Além destas duas orientações principais, os especialistas recomendam a todos os cientistas que, antes de qualquer aplicação clínica futura desta técnica, assegurem que existe “uma lógica médica convincente para usar essa abordagem, provas que apoiem o uso clínico, uma justificação ética e um processo transparente e público para solicitar e incorporar a participação dos interessados”.
Em Fevereiro deste ano, foi divulgado também o relatório da Academia Nacional das Ciências e da Academia Nacional de Medicina dos Estados Unidos que consideraram que os avanços científicos trazidos pela edição de genes em células humanas reprodutivas são “uma possibilidade realista que merece ser considerada a sério”. Estes especialistas defenderam que os ensaios clínicos para edição da linha humana germinal podem ser permitidos – “mas apenas em quadros [clínicos] graves sob supervisão rigorosa”.

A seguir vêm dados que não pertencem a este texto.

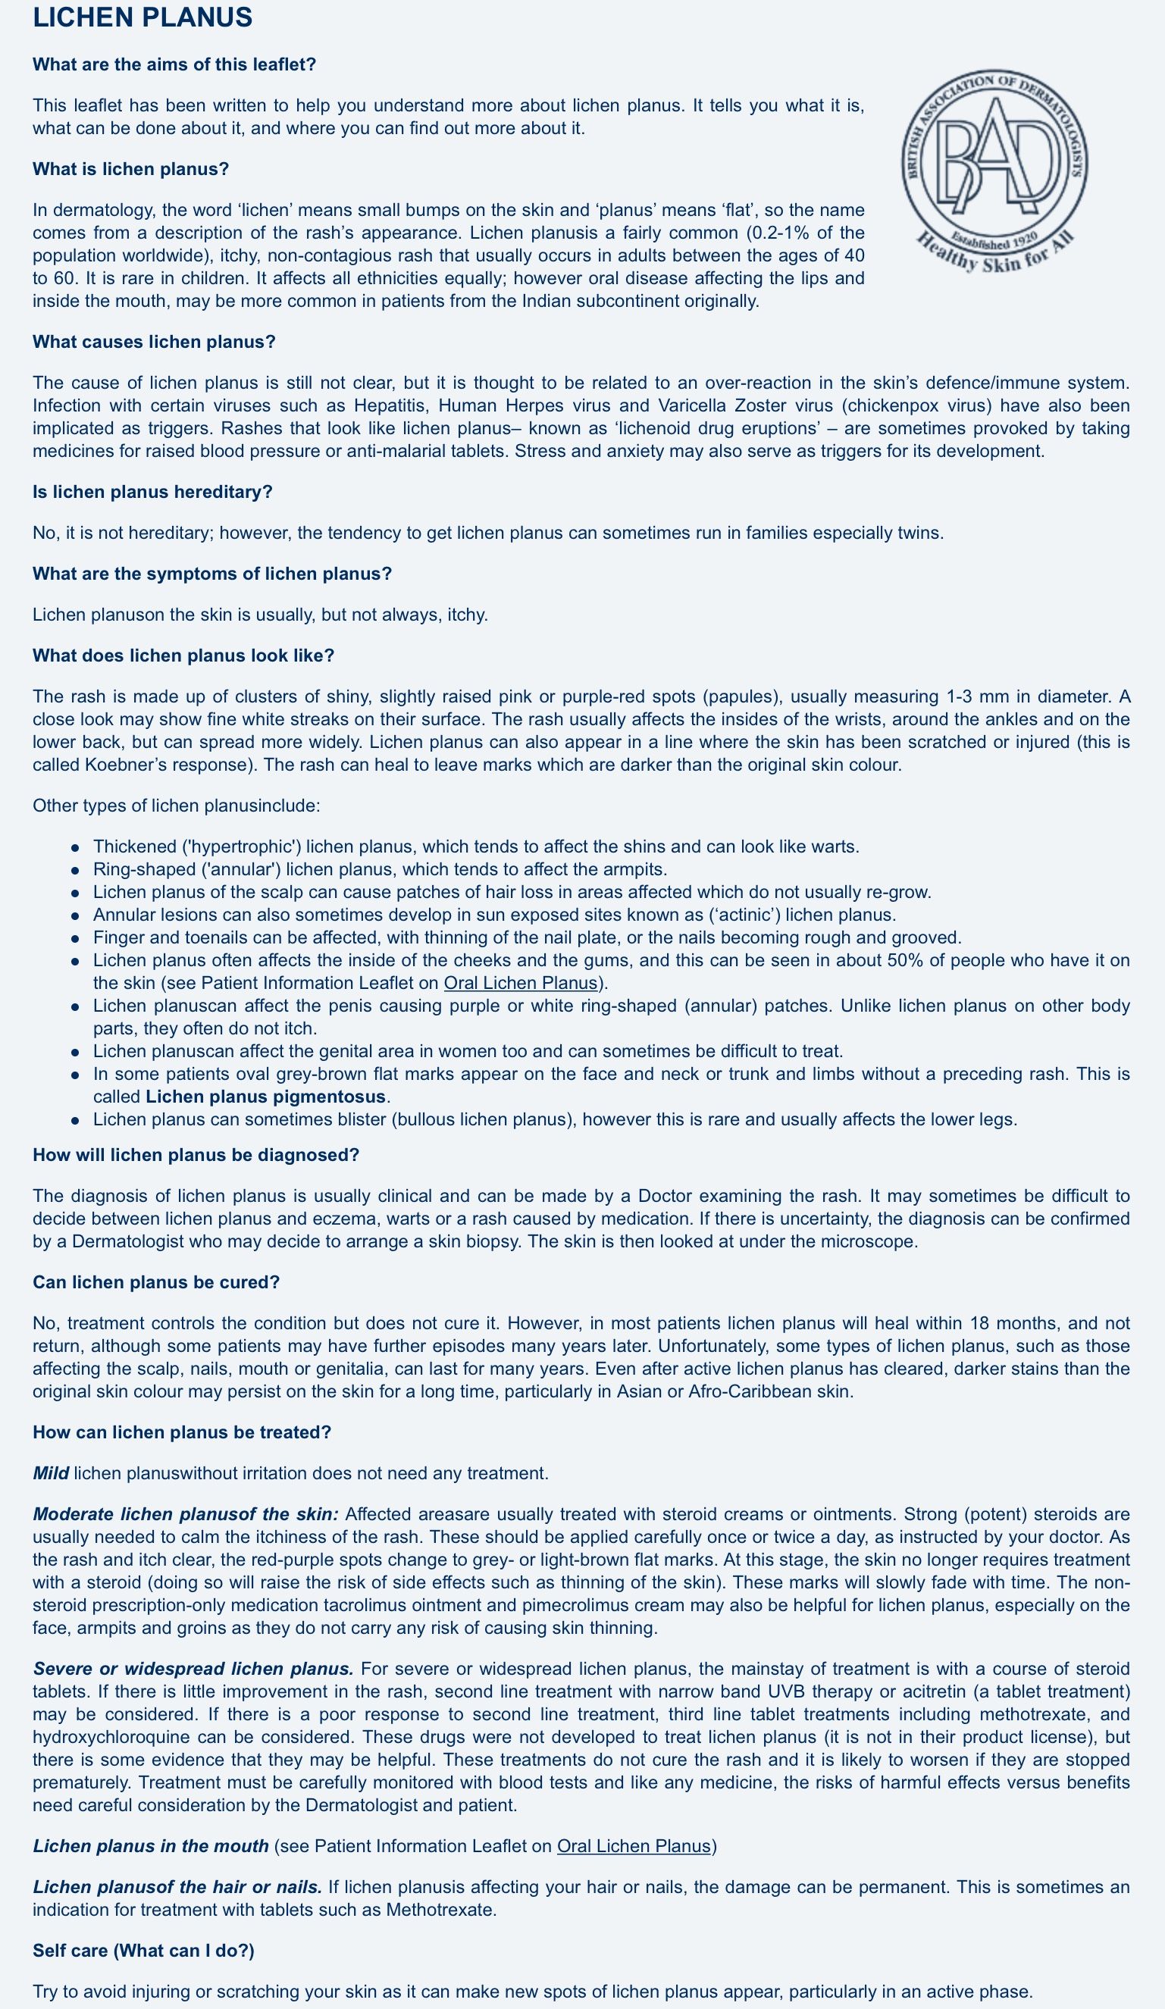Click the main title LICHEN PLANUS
pos(142,17)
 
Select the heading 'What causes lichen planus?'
pos(154,342)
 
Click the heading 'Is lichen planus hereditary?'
pos(152,492)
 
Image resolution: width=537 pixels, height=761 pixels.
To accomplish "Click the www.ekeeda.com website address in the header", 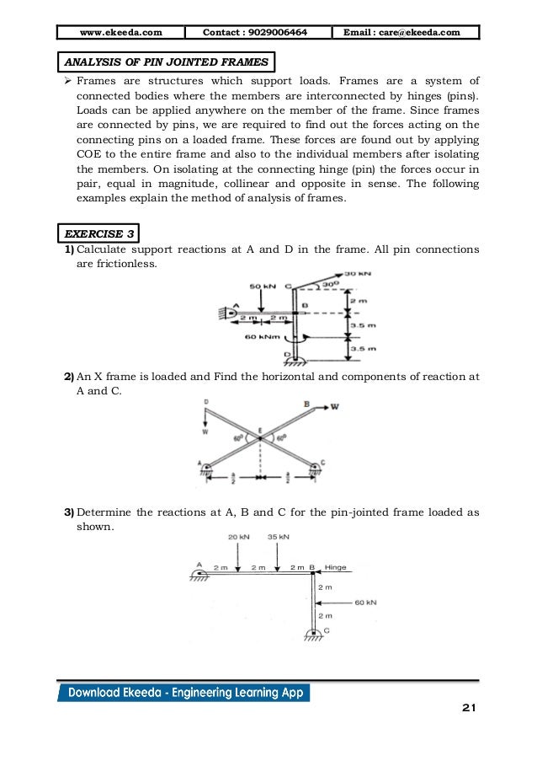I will [x=121, y=32].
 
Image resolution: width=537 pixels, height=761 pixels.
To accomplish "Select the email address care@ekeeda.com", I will [x=408, y=32].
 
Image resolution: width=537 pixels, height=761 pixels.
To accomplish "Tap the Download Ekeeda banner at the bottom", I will [x=184, y=693].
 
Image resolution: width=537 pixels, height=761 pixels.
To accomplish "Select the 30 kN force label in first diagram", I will [x=359, y=274].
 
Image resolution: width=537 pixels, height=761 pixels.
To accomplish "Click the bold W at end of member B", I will [x=336, y=406].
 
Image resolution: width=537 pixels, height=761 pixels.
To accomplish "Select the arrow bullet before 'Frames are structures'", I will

Esta foi uma posição mais branda se compararmos com a declaração feita em Dezembro de 2015 por cientistas e especialistas em ética, reunidos numa conferência internacional na cidade de Washington, na sede da Academia Nacional das Ciências norte-americana, quando consideraram que seria “irresponsável” usar a tecnologia de edição de genes em embriões humanos para fins terapêuticos, como a correcção de doenças genéticas, enquanto as questões de segurança e de eficácia não estivessem resolvidas.